TEXT FOR ANALYSIS ::
========

The 100 SMA Still Resisting for AUD/USD
Skerdian Meta • 1 min read
AUD/USD has been bearish since early 2008, when the FED was in the middle of a tightening cycle. Although just like in NZD/USD, we saw a retrace higher in the last few months of 2019, as the sentiment improved on prospects of a partial trade deal between US and China.
But, the good times ended with 2019 and this year the sentiment turned negative right away, as tensions in the Middle East grew. Then came coronavirus, which has turned the sentiment massively bearish, and the data released from China over the weekend showed that the economy has fallen deep into contraction due to the shutdown.
This will reduce the demand for raw materials and other goods from Australia, so the AUD should remain bearish. But, the odds of FED cutting interest rates this month went up to 100% and the USD has weakened in recent sessions, mainly shown in EUR/USD which has climbed nearly 4 cents since last week.

========

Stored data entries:

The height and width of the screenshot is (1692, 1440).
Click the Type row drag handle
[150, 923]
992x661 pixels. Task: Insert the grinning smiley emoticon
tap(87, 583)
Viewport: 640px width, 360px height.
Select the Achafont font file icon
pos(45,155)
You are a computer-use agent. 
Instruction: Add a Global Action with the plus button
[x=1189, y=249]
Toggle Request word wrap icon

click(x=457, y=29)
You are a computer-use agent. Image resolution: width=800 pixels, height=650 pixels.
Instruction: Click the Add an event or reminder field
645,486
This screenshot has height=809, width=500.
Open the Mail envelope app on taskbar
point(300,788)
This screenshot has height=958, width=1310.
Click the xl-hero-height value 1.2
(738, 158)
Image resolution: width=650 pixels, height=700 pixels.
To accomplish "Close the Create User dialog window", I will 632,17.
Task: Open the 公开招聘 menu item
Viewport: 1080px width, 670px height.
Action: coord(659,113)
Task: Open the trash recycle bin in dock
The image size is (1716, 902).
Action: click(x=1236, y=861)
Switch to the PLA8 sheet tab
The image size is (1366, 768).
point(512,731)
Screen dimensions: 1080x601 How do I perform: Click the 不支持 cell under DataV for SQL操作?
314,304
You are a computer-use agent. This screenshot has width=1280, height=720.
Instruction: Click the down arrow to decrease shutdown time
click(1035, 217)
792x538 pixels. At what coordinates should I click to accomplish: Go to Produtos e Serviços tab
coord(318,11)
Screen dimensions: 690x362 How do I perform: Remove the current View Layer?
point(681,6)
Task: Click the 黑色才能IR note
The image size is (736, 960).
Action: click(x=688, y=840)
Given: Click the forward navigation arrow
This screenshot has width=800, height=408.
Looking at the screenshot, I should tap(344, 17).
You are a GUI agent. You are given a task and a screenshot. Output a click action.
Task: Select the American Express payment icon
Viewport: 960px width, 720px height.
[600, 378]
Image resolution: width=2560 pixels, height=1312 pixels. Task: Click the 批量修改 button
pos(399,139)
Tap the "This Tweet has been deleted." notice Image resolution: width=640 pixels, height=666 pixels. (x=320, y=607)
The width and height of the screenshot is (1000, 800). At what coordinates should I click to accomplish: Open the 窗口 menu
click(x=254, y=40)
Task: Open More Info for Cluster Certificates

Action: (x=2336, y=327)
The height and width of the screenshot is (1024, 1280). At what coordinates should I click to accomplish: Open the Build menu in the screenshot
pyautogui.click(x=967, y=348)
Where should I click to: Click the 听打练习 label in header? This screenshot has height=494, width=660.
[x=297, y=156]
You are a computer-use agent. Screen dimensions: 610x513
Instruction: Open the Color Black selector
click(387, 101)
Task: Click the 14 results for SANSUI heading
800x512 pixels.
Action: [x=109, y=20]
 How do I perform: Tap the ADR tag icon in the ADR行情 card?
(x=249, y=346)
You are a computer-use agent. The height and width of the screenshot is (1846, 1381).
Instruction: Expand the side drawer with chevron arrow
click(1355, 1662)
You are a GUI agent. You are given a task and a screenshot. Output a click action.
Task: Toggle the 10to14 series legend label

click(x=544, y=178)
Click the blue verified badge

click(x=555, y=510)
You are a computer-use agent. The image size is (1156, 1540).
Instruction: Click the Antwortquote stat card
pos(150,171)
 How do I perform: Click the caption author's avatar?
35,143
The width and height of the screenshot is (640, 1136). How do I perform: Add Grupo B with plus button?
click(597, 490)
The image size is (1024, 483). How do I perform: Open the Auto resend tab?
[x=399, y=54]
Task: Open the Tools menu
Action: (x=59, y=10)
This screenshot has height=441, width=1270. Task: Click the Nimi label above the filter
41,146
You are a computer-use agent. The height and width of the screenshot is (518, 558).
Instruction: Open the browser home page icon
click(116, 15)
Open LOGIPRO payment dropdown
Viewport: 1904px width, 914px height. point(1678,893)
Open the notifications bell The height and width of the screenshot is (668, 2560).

========

ACTIONS TO TAKE ::
1. From the AUD/USD commentary, reproduce the passage that begins at the words "This will reduce" and stops after "since last week.".
2. Write what comes next in the AUD/USD commentary, picking up after its last sentence.

RESPONSE LIST ::
1.
This will reduce the demand for raw materials and other goods from Australia, so the AUD should remain bearish. But, the odds of FED cutting interest rates this month went up to 100% and the USD has weakened in recent sessions, mainly shown in EUR/USD which has climbed nearly 4 cents since last week.

2.
The FED did cut rates by 50 bps earlier this week, sending the USD 70-80 pips lower, but analysts think that they might cut again later this month. Earlier this week, the FED delivered a surprise 50 bps rate cut, which sent this pair 70 pips higher. As a result, AUD/USD has retraced higher in the last few days; but the retrace seems complete now on the H4 time-frame chart.
The price has found resistance at the 100 SMA (green), which has done this job before, and this pair is also overbought. Buyers seem exhausted now and a morning star candlestick has formed below the 100 SMA, which is a reversing signal. We decided to sell the retrace, so now we are short on AUD/USD. The price is reversing down now from that moving average, so hopefully the bearish trend will resume soon.